Coaching career (HC unless noted)

Lacrosse
- 1956–1958: Washington and Lee
- 1959–1967: Virginia

Soccer
- 1955–1957: Washington and Lee
- 1958–1965: Virginia

Administrative career (AD unless noted)
- 1969–1971: Washington and Lee
- 1971–1981: Virginia
- 1981–1987: Notre Dame
- 1987–1995: ACC (commissioner)
- 1995–1997: NCAA (president)

Head coaching record
- Overall: 67–64 (lacrosse) 55–49–9 (soccer)

= Gene Corrigan =

American lacrosse player and coach (1928–2020)

Eugene Francis Corrigan (April 14, 1928 – January 25, 2020) was an American lacrosse player, coach of lacrosse and soccer, and college athletics administrator. He served as the head men's lacrosse coach at Washington and Lee University from 1956 to 1958 and at the University of Virginia from 1959 to 1967, compiling a career college lacrosse record of 67–64. Corrigan was also the head men's soccer coach at Washington and Lee from 1955 to 1957 and at Virginia from 1958 to 1965, tallying a career college soccer mark of 55–49–9. Corrigan was the athletic director at the University of Virginia from 1971 to 1981 and the University of Notre Dame from 1981 to 1987. He served as the commissioner of the Atlantic Coast Conference (ACC) from 1987 to 1995 and president of the National Collegiate Athletic Association (NCAA) from 1995 to 1997.

Corrigan was inducted into the National Lacrosse Hall of Fame in 1993, the Virginia Sports Hall of Fame in 2007 and the North Carolina Sports Hall of Fame in 2019. In 1996, he was a Gold Medal Recipient from the National Football Foundation.

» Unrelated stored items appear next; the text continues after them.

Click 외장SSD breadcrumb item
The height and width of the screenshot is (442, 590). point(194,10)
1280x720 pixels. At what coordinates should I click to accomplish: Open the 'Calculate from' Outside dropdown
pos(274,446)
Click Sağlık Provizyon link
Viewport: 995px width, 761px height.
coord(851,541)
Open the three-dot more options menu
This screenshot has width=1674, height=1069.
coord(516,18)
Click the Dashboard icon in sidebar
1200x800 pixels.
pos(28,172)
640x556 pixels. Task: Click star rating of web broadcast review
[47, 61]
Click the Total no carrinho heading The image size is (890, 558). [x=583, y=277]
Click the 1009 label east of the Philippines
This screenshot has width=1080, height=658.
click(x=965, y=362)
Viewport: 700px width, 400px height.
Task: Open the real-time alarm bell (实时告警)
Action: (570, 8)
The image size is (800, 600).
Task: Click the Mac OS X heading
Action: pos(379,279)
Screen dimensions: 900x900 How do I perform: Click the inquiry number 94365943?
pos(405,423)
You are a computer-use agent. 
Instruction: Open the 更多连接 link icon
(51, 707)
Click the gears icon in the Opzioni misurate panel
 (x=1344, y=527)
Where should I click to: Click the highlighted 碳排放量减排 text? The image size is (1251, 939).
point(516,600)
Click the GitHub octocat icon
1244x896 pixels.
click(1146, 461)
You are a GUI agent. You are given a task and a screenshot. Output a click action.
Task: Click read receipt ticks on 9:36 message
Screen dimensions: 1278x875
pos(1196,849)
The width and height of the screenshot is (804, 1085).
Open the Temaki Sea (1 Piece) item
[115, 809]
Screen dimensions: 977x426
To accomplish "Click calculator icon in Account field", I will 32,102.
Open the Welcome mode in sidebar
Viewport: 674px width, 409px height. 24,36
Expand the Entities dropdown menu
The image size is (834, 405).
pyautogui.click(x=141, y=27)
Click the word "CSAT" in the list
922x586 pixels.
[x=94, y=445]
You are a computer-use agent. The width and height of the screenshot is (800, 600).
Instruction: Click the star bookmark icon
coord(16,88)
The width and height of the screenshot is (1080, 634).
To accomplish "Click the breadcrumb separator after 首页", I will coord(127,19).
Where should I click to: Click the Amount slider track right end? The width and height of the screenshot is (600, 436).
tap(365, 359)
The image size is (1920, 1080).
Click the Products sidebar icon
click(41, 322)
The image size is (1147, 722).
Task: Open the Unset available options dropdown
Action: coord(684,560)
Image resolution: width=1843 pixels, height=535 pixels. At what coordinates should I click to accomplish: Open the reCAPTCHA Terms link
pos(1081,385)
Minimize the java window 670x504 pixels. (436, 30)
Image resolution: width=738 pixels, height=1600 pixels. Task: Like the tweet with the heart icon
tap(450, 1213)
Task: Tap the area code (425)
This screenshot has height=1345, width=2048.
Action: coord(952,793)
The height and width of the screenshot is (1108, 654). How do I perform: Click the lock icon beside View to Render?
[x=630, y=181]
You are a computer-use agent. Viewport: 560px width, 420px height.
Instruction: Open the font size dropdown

Corrigan graduated in 1946 from Loyola High School in Baltimore. Upon graduation, he served in the United States Army for 18 months. Corrigan was the father of Boo Corrigan, athletic director at North Carolina State University; Kevin Corrigan, head men's lacrosse coach at the University of Notre Dame; and Tim Corrigan, senior coordinating producer for the NBA on ESPN. Women's Basketball Hall of Fame coach Debbie Ryan was his niece.

Corrigan died on January 25, 2020, at the age of 91 in Charlottesville, Virginia.